-- WHAT YOU WILL DO --
Extract each line of the records below that contains the word "chapter".

-- PROVIDED ENTRIES --
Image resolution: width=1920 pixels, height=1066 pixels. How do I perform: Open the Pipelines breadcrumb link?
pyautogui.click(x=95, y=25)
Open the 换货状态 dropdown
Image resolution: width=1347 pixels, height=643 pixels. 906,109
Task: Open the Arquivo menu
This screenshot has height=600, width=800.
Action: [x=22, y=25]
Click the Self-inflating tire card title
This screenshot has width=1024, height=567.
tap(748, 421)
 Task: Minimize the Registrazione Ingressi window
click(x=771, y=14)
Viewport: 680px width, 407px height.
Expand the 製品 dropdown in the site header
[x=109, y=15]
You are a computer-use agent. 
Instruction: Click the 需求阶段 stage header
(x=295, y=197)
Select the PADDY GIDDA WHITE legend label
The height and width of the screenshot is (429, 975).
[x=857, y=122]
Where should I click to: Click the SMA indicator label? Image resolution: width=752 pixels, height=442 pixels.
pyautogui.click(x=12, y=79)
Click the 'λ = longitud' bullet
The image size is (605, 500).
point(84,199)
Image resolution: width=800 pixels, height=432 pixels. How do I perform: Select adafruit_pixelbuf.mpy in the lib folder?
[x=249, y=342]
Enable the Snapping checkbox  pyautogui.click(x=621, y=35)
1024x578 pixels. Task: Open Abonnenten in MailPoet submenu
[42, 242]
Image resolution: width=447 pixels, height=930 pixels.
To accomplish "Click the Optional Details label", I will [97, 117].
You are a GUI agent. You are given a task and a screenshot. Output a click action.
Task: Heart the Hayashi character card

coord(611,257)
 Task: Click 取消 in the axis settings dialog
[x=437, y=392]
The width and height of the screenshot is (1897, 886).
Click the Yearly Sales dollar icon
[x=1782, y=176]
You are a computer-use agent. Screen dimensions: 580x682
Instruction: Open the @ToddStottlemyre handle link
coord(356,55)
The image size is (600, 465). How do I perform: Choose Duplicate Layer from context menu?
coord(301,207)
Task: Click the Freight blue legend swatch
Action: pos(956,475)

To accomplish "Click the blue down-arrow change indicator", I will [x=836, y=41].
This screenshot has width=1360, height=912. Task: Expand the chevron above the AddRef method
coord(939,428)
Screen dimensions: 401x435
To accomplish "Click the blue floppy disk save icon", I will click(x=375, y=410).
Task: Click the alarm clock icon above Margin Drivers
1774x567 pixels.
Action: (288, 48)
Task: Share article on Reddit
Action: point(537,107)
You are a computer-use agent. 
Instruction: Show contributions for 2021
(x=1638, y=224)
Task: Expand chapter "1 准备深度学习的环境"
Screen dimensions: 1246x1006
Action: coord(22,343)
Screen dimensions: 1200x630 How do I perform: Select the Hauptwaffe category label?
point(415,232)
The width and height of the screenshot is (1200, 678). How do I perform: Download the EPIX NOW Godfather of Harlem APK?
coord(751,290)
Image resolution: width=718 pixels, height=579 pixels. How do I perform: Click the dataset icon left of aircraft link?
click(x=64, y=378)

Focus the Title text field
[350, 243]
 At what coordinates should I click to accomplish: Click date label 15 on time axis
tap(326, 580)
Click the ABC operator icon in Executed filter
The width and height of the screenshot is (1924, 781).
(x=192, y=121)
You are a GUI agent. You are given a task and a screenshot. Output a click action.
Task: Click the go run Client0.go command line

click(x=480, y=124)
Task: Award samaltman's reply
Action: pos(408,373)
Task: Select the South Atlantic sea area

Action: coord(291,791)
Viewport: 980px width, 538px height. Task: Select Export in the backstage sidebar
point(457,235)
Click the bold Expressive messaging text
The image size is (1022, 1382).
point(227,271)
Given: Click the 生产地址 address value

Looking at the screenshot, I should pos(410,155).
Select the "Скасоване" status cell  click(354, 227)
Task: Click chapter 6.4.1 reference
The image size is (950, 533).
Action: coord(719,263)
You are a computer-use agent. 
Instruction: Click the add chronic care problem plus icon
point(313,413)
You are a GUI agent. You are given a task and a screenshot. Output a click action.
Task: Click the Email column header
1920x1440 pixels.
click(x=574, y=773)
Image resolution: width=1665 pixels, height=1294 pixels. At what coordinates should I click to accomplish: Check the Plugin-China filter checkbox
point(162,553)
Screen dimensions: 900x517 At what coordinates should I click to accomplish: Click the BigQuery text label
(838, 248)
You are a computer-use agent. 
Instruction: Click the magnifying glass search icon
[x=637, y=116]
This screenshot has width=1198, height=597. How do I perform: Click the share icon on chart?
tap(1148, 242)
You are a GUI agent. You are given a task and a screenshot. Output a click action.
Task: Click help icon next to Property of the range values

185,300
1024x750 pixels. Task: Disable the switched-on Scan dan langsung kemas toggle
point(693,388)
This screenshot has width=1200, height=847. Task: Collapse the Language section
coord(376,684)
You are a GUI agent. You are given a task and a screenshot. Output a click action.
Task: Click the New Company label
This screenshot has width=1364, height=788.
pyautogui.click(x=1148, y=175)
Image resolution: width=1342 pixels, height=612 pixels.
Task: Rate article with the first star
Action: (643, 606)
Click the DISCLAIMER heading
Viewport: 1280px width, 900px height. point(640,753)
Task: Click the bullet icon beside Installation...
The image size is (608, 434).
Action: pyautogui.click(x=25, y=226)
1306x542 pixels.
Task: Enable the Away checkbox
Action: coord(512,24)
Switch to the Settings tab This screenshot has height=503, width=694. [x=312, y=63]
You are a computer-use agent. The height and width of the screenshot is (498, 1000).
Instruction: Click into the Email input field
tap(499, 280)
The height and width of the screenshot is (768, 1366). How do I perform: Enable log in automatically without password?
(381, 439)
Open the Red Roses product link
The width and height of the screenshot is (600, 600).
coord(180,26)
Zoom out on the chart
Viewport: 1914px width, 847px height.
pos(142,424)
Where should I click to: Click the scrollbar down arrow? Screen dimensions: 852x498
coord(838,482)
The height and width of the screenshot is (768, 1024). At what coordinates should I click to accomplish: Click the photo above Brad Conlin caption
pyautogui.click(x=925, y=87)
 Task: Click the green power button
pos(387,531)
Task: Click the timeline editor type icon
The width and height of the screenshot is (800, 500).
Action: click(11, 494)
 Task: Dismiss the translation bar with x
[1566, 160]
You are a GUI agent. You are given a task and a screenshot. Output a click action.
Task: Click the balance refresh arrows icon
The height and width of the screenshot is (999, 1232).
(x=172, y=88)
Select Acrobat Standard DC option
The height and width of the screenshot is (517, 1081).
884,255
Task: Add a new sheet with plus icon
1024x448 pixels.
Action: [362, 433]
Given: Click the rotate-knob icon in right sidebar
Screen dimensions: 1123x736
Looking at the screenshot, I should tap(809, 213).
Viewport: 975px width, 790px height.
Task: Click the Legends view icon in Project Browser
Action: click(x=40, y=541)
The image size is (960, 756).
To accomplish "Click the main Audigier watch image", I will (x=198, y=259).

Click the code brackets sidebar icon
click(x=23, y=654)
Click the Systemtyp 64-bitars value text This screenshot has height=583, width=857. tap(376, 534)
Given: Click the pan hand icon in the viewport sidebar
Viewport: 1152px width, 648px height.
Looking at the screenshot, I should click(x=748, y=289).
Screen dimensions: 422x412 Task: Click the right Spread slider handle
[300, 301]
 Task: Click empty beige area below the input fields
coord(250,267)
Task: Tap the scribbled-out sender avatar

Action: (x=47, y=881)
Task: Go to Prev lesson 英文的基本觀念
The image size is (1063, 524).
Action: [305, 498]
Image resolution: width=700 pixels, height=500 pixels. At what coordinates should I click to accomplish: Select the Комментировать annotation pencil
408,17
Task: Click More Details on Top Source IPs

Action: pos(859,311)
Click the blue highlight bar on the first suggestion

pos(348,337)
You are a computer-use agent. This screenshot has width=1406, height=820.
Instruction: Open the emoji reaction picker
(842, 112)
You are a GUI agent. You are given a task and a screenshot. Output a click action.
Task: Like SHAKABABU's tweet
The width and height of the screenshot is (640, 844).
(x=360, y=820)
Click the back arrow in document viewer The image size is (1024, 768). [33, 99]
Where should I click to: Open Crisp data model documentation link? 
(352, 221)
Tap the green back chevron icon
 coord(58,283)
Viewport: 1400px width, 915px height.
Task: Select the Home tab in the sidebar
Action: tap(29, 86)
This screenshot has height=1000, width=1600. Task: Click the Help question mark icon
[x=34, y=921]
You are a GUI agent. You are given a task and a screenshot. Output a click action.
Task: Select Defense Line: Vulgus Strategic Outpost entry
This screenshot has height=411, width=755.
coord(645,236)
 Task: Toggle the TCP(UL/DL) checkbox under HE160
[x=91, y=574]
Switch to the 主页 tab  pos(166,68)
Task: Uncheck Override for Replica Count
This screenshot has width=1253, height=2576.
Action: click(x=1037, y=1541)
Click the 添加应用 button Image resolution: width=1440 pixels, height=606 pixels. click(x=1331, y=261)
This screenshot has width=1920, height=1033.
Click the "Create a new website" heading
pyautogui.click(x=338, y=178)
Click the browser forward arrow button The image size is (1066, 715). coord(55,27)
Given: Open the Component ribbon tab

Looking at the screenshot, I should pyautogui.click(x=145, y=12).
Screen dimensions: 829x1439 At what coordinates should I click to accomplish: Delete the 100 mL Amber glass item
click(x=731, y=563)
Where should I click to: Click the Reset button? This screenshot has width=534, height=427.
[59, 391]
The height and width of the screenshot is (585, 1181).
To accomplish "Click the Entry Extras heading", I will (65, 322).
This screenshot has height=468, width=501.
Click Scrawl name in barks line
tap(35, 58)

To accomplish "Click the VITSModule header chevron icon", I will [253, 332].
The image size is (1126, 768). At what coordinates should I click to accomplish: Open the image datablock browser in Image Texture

-- WORKED SOLUTION --
Task: Expand chapter "1 准备深度学习的环境"
Task: Click chapter 6.4.1 reference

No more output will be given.